The district court didn’t grant Hulu summary judgment on the issue, essentially passing on the question. But in 2014 the Seventh Circuit reviewed a very similar set of circumstances in Sterk v. Redbox and found that the exception applied. In that case Redbox had a business relationship with Stream, a third party that provided Redbox with automated customer service functions. The Seventh Circuit found that information sharing in such a relationship fell within Redbox’s “ordinary course of business”, and so Redbox was entitled to summary judgment on the VPPA claims against it.

This is essentially the same argument that Hulu was making. Third-party ad networks most certainly provide a service to corporations that serve content over the web. Hulu, Gannett and every other publisher on the web surely could provide their own ad platforms on their own properties. But by doing so they would lose the economic benefits that come from specialization and economies of scale. Thus, working with a third-party ad network pretty clearly replaces the “order fulfillment” and “request processing” functions of a content platform.

The Big Picture

And, stepping back for a moment, it’s important to take in the big picture. The point of the VPPA was to prevent public disclosures that would chill speech or embarrass individuals; the reporter in 1987 set out to expose or embarrass Judge Bork.  This is the situation the VPPA’s drafters had in mind when they wrote the Act. But the VPPA was most emphatically not designed to punish Internet business models — especially of a sort that was largely unknown in 1988 — that serve the interests of consumers.

The 1988 Senate report on the bill, for instance, notes that “[t]he bill permits the disclosure of personally identifiable information under appropriate and clearly defined circumstances.
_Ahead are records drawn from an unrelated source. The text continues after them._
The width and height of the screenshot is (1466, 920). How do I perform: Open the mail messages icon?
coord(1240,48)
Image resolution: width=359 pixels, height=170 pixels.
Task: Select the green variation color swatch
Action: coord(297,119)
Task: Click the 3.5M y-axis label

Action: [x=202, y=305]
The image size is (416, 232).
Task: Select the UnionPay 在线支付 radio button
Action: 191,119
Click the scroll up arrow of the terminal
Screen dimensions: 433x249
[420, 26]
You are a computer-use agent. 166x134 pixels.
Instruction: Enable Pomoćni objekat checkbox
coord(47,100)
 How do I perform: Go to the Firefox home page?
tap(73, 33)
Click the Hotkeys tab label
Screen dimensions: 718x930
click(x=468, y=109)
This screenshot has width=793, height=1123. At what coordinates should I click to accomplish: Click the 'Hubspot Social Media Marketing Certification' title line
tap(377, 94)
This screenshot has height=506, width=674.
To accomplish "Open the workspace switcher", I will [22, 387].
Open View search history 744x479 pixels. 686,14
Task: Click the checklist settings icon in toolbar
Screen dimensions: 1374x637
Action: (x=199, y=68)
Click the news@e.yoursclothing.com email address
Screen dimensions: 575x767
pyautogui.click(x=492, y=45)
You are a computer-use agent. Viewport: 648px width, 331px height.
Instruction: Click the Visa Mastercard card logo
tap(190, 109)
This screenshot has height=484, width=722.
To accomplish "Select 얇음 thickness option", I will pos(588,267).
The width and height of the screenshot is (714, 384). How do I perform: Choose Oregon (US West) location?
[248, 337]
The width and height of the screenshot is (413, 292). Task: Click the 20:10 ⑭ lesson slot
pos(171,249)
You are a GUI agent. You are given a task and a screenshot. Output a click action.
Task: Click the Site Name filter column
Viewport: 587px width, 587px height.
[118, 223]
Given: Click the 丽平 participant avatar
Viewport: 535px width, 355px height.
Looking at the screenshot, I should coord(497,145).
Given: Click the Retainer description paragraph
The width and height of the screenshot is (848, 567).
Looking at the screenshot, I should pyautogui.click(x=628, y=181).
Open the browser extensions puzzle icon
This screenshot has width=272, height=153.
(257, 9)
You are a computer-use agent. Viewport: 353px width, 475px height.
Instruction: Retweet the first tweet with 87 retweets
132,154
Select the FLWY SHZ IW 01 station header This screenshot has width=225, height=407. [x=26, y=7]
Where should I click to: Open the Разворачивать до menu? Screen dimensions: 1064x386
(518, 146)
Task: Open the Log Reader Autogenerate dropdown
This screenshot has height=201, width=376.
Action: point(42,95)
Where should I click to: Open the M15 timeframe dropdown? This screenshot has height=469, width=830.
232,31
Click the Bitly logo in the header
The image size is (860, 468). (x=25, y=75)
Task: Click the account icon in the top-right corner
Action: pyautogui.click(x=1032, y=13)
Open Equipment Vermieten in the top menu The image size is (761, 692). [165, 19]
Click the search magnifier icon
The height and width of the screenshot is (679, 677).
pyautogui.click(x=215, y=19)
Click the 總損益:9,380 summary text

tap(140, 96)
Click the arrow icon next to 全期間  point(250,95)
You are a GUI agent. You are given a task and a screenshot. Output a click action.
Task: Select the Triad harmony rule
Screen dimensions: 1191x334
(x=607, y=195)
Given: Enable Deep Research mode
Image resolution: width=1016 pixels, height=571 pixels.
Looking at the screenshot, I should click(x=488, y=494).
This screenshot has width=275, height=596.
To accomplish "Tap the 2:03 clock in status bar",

For example… companies may sell mailing lists that do not disclose the actual selections of their customers.”  Moreover, the “[Act] also allows disclosure to permit video tape service providers to use mailing houses, warehouses, computer services, and similar companies for marketing to their customers. These practices are called ‘order fulfillment’ and ‘request processing.’”

Congress plainly contemplated companies being able to monetize their data. And this just as plainly includes the common practice in automated tracking systems on the web today that use customers’ viewing habits to serve them with highly personalized web experiences.

Sites that serve targeted advertising aren’t in the business of embarrassing consumers or abusing their information by revealing it publicly. And, most important, nothing in the VPPA declares that information sharing is prohibited if third party partners could theoretically construct a profile of users. The technology to construct these profiles simply didn’t exist in 1988, and there is nothing in the Act or its legislative history to support the idea that the VPPA should be employed against the content platforms that outsource marketing to ad networks.

What would make sense is to actually try to fit modern practice in with the design and intent of the VPPA. If, for instance, third-party ad networks were using the profiles they created to extort, blackmail, embarrass, or otherwise coerce individuals, the practice certainly falls outside of course of business, and should be actionable.

But as it stands, much like the TCPA, the VPPA threatens to become a costly technological anachronism. Future courts should take the lead of the Eleventh and Seventh circuits, and make the law operate in the way it was actually intended. Gannett still has the opportunity to appeal for an en banc hearing, and after that for cert before the Supreme Court. But the circuit split this presents is the least of our worries. If this issue is not resolved in a way that permits platforms to continue to outsource their marketing efforts as they do today, the effects on innovation could be drastic.

Web platforms — which includes much more than just online newspapers — depend upon targeted ads to support their efforts. This applies to mobile apps as well. The “freemium” model has eclipsed the premium model for apps — a fact that expresses the preferences of both consumers at large as well as producers. Using the VPPA as a hammer to smash these business models will hurt everyone except, of course, for plaintiff’s attorneys.